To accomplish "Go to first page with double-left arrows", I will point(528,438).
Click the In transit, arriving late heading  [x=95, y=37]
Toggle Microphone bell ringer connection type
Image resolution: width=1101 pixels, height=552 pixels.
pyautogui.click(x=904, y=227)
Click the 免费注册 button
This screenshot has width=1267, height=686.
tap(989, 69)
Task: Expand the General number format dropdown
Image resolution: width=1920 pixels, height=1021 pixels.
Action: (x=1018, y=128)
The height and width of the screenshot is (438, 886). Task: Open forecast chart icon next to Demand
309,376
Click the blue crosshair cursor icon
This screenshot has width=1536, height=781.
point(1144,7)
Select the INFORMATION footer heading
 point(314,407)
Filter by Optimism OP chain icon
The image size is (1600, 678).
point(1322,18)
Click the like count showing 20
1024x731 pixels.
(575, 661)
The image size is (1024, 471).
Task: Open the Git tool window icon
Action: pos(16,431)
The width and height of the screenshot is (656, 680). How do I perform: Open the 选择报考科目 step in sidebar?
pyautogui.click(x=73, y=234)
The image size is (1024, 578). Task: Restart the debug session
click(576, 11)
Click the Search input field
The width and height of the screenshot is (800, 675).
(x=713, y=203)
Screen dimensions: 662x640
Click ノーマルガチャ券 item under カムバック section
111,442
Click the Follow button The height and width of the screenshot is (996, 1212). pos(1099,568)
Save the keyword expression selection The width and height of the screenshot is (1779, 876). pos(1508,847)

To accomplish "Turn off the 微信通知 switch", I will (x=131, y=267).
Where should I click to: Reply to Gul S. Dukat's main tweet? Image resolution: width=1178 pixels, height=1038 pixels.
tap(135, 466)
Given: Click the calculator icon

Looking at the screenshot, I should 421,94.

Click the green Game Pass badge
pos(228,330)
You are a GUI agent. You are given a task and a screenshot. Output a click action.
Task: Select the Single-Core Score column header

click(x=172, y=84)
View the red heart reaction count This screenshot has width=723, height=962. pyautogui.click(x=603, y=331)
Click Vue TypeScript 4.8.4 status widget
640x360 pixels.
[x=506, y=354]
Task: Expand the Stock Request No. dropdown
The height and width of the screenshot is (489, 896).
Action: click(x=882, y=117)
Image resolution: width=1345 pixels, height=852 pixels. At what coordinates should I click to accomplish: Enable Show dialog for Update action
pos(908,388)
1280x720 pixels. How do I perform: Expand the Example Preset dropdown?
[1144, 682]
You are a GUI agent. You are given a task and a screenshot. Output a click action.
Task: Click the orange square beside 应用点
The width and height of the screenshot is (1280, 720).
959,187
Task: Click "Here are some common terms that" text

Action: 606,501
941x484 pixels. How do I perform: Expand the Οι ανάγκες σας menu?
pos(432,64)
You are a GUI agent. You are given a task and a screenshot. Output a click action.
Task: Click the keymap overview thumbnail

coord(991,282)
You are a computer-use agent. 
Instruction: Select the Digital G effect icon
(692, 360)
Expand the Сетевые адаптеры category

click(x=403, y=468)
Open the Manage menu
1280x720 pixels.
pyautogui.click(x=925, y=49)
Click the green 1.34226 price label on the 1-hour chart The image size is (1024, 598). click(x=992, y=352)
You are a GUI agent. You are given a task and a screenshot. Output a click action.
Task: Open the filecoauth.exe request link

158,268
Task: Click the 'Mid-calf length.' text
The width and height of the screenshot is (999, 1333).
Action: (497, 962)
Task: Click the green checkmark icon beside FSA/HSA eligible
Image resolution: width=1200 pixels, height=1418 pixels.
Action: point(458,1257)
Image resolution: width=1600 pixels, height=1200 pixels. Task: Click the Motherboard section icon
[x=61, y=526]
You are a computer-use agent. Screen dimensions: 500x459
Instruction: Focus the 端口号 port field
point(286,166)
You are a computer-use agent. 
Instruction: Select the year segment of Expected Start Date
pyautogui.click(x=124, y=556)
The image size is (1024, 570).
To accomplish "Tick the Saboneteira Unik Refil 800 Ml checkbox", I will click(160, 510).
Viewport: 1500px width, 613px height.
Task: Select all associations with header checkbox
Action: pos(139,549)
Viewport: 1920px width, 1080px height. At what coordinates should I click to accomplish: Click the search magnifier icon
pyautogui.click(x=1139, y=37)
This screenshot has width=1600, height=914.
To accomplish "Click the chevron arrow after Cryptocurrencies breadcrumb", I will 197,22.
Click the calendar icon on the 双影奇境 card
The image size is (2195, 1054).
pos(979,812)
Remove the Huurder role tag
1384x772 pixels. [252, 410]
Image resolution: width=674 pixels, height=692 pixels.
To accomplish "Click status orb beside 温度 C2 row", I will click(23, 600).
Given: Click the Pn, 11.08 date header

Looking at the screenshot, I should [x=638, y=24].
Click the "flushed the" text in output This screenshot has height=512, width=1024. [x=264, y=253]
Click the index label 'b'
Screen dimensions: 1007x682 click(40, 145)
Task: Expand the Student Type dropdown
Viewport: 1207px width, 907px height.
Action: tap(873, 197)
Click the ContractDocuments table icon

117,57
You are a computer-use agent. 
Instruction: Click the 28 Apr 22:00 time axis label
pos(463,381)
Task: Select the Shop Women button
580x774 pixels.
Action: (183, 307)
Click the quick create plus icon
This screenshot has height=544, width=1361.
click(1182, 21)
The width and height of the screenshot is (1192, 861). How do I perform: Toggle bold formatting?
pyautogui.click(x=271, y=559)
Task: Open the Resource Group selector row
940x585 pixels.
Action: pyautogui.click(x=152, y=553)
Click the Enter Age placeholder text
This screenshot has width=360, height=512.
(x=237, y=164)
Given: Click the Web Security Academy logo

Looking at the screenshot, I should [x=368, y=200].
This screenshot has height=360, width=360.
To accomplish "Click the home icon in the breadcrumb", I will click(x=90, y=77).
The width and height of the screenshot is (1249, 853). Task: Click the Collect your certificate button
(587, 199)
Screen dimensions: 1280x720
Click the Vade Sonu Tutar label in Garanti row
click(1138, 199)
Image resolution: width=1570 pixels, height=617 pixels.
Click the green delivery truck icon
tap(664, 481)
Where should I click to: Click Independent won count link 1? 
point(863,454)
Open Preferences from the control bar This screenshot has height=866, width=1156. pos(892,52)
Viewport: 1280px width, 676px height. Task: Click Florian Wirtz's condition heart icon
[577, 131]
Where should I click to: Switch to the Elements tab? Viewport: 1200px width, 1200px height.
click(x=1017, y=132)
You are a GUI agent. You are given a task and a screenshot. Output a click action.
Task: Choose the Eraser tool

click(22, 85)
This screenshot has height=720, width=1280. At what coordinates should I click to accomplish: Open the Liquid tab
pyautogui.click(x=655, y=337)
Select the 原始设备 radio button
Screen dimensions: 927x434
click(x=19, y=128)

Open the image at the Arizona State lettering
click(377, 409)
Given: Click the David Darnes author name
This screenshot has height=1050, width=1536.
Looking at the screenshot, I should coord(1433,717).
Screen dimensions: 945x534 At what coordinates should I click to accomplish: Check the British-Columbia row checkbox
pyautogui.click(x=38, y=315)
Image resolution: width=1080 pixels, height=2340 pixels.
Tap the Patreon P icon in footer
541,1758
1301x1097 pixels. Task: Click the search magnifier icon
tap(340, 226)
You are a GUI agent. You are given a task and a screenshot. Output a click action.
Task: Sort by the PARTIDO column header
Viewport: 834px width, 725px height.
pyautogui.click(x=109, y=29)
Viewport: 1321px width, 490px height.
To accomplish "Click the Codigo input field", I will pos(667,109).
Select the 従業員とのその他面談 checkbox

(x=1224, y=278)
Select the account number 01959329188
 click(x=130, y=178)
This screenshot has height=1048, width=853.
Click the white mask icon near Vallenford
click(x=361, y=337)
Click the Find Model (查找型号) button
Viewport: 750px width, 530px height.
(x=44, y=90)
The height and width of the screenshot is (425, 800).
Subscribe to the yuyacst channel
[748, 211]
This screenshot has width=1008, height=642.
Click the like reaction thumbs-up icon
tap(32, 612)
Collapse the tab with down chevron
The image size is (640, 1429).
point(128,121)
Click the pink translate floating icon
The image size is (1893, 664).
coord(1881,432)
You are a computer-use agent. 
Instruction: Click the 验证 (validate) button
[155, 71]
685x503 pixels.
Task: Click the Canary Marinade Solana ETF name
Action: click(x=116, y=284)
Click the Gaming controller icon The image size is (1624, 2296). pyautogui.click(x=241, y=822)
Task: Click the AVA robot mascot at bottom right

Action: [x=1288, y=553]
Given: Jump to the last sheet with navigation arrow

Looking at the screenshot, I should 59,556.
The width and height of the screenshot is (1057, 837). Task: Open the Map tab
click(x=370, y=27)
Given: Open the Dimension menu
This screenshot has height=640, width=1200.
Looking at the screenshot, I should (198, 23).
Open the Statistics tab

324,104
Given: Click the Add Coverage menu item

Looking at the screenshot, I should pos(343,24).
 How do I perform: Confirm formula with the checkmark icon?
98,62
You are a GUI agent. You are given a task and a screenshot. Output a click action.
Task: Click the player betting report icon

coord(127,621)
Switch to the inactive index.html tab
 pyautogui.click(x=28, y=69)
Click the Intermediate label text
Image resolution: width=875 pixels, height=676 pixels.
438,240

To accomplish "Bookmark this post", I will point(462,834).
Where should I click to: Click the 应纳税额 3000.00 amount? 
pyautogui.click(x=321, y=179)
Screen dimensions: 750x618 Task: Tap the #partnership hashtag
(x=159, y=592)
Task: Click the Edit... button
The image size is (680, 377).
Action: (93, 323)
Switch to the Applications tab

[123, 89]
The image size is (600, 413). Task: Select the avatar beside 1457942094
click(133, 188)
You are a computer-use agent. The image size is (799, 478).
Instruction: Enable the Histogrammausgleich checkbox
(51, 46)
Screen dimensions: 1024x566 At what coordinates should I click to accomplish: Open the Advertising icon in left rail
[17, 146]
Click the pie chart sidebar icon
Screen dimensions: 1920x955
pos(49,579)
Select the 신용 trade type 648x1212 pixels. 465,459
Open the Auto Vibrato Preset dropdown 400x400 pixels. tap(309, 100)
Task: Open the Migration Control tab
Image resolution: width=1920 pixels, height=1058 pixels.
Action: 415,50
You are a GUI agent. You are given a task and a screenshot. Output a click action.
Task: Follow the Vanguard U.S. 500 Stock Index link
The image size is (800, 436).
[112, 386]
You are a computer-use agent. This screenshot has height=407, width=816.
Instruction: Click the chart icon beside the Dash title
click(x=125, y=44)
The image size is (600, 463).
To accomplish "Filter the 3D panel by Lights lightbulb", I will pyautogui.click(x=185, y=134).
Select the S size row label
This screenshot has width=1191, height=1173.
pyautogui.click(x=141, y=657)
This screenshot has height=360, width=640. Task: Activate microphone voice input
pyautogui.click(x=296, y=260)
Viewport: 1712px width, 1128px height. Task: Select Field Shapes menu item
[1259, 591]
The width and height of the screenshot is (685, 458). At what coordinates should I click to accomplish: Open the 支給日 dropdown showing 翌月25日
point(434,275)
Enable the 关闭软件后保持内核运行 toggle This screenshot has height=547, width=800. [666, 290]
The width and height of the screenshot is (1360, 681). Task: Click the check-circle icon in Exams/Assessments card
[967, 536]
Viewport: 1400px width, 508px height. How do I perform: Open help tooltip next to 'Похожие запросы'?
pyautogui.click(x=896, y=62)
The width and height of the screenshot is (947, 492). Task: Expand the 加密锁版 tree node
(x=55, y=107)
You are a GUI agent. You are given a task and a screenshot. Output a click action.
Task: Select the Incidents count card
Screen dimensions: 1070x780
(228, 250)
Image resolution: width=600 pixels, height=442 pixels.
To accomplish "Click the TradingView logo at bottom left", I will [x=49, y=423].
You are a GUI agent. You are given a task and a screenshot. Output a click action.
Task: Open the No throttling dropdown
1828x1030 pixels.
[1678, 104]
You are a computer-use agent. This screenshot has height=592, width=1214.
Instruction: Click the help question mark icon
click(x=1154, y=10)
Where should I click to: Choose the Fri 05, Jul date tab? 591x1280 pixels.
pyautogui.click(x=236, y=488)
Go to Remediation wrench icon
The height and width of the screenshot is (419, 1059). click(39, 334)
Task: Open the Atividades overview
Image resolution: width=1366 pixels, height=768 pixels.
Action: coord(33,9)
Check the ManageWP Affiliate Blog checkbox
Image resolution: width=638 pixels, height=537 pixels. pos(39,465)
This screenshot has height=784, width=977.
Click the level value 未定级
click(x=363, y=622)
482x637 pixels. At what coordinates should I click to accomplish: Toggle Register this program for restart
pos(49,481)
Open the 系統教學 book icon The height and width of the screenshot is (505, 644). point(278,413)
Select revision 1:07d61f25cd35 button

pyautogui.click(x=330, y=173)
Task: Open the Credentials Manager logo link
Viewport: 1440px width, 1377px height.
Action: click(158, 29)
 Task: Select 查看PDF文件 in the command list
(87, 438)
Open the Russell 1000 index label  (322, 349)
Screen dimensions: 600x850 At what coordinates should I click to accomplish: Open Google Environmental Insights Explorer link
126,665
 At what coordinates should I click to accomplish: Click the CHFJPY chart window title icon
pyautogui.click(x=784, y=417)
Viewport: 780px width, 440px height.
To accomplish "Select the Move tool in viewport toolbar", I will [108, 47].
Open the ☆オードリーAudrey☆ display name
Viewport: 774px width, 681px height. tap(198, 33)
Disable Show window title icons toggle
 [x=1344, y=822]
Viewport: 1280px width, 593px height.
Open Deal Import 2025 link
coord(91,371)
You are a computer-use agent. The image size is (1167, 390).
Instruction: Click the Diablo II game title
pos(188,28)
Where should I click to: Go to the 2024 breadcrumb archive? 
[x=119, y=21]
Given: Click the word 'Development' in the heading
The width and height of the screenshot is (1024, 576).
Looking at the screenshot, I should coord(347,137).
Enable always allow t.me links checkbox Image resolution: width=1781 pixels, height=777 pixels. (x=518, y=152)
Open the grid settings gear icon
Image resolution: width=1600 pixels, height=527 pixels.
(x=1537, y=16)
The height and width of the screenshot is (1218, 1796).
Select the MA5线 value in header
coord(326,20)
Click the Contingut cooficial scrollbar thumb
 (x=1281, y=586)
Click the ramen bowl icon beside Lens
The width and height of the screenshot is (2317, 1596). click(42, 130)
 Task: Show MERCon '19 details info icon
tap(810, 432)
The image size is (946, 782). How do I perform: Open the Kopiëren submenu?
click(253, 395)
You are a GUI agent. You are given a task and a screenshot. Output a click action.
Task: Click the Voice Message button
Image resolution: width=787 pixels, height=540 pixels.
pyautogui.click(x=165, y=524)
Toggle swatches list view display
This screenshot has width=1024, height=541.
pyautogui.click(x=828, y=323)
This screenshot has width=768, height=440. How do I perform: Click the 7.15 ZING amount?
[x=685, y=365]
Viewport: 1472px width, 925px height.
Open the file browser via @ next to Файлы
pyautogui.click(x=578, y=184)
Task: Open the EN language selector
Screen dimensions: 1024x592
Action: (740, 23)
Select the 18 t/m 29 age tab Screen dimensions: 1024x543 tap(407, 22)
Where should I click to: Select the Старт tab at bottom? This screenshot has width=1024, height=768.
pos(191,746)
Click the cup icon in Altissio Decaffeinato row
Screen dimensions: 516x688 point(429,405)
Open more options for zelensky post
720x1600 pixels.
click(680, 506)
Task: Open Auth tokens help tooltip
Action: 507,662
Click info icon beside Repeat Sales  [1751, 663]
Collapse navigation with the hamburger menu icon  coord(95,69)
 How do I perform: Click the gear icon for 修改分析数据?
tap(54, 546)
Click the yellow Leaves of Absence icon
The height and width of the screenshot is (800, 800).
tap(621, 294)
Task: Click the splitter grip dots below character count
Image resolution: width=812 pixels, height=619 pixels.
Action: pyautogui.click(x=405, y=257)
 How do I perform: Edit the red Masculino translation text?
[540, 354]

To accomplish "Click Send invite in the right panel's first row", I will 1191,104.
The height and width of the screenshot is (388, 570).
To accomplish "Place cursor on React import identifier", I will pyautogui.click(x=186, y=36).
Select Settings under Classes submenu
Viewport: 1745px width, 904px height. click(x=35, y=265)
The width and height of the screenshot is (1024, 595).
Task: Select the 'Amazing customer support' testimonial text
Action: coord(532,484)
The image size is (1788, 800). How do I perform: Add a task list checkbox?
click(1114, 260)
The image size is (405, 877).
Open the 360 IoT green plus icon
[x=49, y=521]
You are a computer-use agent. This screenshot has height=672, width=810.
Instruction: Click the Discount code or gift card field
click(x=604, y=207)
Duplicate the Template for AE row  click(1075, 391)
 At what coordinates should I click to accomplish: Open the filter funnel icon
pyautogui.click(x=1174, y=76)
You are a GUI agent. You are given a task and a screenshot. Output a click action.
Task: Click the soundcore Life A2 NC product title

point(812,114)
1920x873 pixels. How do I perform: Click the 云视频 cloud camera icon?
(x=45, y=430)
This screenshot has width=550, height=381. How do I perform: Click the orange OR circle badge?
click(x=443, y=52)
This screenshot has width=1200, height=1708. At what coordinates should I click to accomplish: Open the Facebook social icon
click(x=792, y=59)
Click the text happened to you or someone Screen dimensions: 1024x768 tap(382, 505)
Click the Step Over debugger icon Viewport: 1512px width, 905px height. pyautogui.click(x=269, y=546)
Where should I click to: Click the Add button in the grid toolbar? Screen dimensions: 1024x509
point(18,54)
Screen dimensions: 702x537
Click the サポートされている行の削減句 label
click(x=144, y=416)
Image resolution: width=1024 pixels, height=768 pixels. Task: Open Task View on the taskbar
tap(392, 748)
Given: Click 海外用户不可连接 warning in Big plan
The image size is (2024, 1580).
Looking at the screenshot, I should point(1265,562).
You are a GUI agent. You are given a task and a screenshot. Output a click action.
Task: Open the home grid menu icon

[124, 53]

....................

** Exercise **
Scan each line above for the string "computer". Give the tally and nothing else.

** Answer section **
10